PenelopeClearwater profile image

I keep getting so exhausted that I can barely move my limbs as they feel so heavy. It’s not something I’ve particularly experienced until recently and was wondering if anyone else gets it?

16 Replies

Hi, yes I go through spells of feeling like that. I describe it as feeling like someone has tied heavy weights to my limbs that I am forced to carry around.

Sorry but I haven’t found a real way of dealing with it other than trying to listen to my body and give in and rest when I need to.

Thanks for replying ☺️ it’s such a strange feeling, I was worried I was just being over dramatic. Really nice to know it’s not just me.

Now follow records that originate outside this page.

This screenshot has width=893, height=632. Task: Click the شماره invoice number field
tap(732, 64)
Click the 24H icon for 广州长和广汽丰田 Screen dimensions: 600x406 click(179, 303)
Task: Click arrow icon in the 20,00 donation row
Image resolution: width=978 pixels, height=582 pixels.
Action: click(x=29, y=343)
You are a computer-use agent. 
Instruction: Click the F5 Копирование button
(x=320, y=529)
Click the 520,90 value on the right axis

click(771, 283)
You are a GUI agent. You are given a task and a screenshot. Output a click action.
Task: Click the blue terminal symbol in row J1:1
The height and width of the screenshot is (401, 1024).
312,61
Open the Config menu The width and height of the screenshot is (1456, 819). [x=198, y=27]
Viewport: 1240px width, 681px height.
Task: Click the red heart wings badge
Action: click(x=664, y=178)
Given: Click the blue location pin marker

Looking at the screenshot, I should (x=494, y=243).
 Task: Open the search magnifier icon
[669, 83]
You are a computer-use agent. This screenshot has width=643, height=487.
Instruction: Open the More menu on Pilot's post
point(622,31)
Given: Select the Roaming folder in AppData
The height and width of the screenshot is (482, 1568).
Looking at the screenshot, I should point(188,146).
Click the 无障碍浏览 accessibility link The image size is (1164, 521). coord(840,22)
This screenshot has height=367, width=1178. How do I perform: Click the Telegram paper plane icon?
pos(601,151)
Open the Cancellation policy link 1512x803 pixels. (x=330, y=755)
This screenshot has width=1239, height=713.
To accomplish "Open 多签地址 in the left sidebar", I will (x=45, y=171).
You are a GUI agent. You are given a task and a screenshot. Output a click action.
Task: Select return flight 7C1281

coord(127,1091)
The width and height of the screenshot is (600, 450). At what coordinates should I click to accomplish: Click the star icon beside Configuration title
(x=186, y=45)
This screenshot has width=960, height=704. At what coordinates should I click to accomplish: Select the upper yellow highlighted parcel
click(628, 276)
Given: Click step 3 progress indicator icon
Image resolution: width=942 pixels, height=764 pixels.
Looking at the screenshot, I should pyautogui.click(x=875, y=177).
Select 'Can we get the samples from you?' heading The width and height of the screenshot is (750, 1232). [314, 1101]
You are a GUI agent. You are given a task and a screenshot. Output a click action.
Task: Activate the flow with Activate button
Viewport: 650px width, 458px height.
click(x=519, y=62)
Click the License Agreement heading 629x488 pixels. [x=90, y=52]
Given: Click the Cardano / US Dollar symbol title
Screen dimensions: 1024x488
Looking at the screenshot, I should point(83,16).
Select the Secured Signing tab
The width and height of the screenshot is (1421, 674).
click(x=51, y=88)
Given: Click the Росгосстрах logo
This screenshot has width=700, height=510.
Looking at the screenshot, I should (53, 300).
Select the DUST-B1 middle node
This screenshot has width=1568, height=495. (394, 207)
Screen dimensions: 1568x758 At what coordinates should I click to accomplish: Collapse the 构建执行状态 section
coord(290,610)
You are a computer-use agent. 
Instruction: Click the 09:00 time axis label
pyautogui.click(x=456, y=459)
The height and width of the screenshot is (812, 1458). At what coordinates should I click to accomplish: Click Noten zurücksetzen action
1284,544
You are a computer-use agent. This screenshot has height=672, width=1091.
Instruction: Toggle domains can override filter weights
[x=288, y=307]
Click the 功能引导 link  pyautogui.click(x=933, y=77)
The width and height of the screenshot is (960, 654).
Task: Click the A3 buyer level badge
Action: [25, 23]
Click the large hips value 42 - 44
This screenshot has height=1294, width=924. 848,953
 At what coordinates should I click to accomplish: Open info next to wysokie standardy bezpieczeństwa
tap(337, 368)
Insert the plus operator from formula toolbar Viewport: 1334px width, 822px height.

Hi, yes I do. I have periods where I say I’ve hit a wall. Unfortunately I haven’t found a way to deal with it, except staying in bed till I feel able to move around again. I’m sorry I can’t be more helpful. Hope you feel better soon hugs.

It’s so helpful just knowing I’m not imagining it. GPs have got me to the stage where I second guess every symptom I have “it’s all in your head”… 🙄

Thanks lovely ☺️

Yassytina profile image
YassytinaFMA UK Volunteer in reply to Kitten-kat23

Hello Debs are are you doing ? Cannot wait for the Spring now as my bones etc will be happier and at least get more fresh air and hopefully some Sun xx

Yes I get like this especially if I've overdone it, my body is too heavy and sore to move. I also get, usually when I'm in bed that my mind is working but I can't physically move my body, I can hear the phone ring but won't be able to move to answer it.

Neither are very pleasant to experience.

And I totally understand where you're coming from as regards the Drs, so nice when after writing something on here you end up with a couple of answers of other people saying they've experienced the exact same thing, it's definitely NOT all in our heads (it's in every other part of our body too 😂).

Yes! I struggle to text when the phone is actually in my hand… I just look at it and try to will my thumbs to move 😅

I get like that with my lower legs, when they just won't move, I try to move them with my mind!! 😂.

Yassytina profile image
YassytinaFMA UK Volunteer

Oh yes the I’ve hit a brick wall days, so I ride them out with a lot more rest and the much needed soak in the bath😀 I always say to my friend there’s no petrol in the tank today ,so going no where🤣x

I get that feeling in my lower legs regularly usually if I'm really tired along with a tingling fizzing feeling very tiring I think it's Restless leg syndrome

Yes i get it too the trick is to pace which is easy to say but harder to do, and as has been mentioned listening to your body and try to relax. I relax in a hot bath with amoratherapy oils and candles.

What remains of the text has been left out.